* [REQUIRED ACTION] When you copy the material, keep each line exactly as it appears.
· · ·
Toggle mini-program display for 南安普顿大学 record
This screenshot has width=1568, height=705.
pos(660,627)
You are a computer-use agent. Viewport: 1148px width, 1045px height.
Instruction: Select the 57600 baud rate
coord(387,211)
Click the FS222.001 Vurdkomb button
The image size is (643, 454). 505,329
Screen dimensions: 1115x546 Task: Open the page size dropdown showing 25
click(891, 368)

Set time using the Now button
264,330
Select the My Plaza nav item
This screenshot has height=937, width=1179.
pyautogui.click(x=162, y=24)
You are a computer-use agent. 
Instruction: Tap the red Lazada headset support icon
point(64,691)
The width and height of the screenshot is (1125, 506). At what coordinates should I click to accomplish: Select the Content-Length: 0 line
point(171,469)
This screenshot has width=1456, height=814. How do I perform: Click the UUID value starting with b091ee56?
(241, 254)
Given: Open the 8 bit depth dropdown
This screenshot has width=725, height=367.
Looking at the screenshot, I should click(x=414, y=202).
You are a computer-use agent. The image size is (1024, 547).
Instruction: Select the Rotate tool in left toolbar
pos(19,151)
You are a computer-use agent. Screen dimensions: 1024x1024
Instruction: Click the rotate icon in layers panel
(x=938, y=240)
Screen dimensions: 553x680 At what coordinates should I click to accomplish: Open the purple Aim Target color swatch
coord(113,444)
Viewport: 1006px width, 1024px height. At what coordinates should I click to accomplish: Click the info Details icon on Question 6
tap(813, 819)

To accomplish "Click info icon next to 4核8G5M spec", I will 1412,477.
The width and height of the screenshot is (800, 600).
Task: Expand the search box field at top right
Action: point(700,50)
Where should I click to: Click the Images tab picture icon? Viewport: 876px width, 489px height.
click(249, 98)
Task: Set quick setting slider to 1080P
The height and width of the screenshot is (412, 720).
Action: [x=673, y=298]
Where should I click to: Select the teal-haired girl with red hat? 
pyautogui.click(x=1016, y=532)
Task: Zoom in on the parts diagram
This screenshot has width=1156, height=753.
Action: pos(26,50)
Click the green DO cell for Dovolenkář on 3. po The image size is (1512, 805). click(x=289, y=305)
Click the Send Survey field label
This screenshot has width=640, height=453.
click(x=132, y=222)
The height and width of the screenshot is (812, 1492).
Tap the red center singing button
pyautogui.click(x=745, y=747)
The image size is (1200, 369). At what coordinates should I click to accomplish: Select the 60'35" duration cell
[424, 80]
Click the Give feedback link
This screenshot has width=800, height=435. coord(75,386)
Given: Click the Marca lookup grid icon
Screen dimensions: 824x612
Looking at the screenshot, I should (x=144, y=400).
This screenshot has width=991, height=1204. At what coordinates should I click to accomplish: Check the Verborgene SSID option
· · ·
* [SOLUTION]
Toggle mini-program display for 南安普顿大学 record
This screenshot has width=1568, height=705.
pos(660,627)
You are a computer-use agent. Viewport: 1148px width, 1045px height.
Instruction: Select the 57600 baud rate
coord(387,211)
Click the FS222.001 Vurdkomb button
The image size is (643, 454). 505,329
Screen dimensions: 1115x546 Task: Open the page size dropdown showing 25
click(891, 368)

Set time using the Now button
264,330
Select the My Plaza nav item
This screenshot has height=937, width=1179.
pyautogui.click(x=162, y=24)
You are a computer-use agent. 
Instruction: Tap the red Lazada headset support icon
point(64,691)
The width and height of the screenshot is (1125, 506). At what coordinates should I click to accomplish: Select the Content-Length: 0 line
point(171,469)
This screenshot has width=1456, height=814. How do I perform: Click the UUID value starting with b091ee56?
(241, 254)
Given: Open the 8 bit depth dropdown
This screenshot has width=725, height=367.
Looking at the screenshot, I should click(x=414, y=202).
You are a computer-use agent. The image size is (1024, 547).
Instruction: Select the Rotate tool in left toolbar
pos(19,151)
You are a computer-use agent. Screen dimensions: 1024x1024
Instruction: Click the rotate icon in layers panel
(x=938, y=240)
Screen dimensions: 553x680 At what coordinates should I click to accomplish: Open the purple Aim Target color swatch
coord(113,444)
Viewport: 1006px width, 1024px height. At what coordinates should I click to accomplish: Click the info Details icon on Question 6
tap(813, 819)

To accomplish "Click info icon next to 4核8G5M spec", I will 1412,477.
The width and height of the screenshot is (800, 600).
Task: Expand the search box field at top right
Action: point(700,50)
Where should I click to: Click the Images tab picture icon? Viewport: 876px width, 489px height.
click(249, 98)
Task: Set quick setting slider to 1080P
The height and width of the screenshot is (412, 720).
Action: [x=673, y=298]
Where should I click to: Select the teal-haired girl with red hat? 
pyautogui.click(x=1016, y=532)
Task: Zoom in on the parts diagram
This screenshot has width=1156, height=753.
Action: pos(26,50)
Click the green DO cell for Dovolenkář on 3. po The image size is (1512, 805). click(x=289, y=305)
Click the Send Survey field label
This screenshot has width=640, height=453.
click(x=132, y=222)
The height and width of the screenshot is (812, 1492).
Tap the red center singing button
pyautogui.click(x=745, y=747)
The image size is (1200, 369). At what coordinates should I click to accomplish: Select the 60'35" duration cell
[424, 80]
Click the Give feedback link
This screenshot has width=800, height=435. coord(75,386)
Given: Click the Marca lookup grid icon
Screen dimensions: 824x612
Looking at the screenshot, I should (x=144, y=400).
This screenshot has width=991, height=1204. At what coordinates should I click to accomplish: Check the Verborgene SSID option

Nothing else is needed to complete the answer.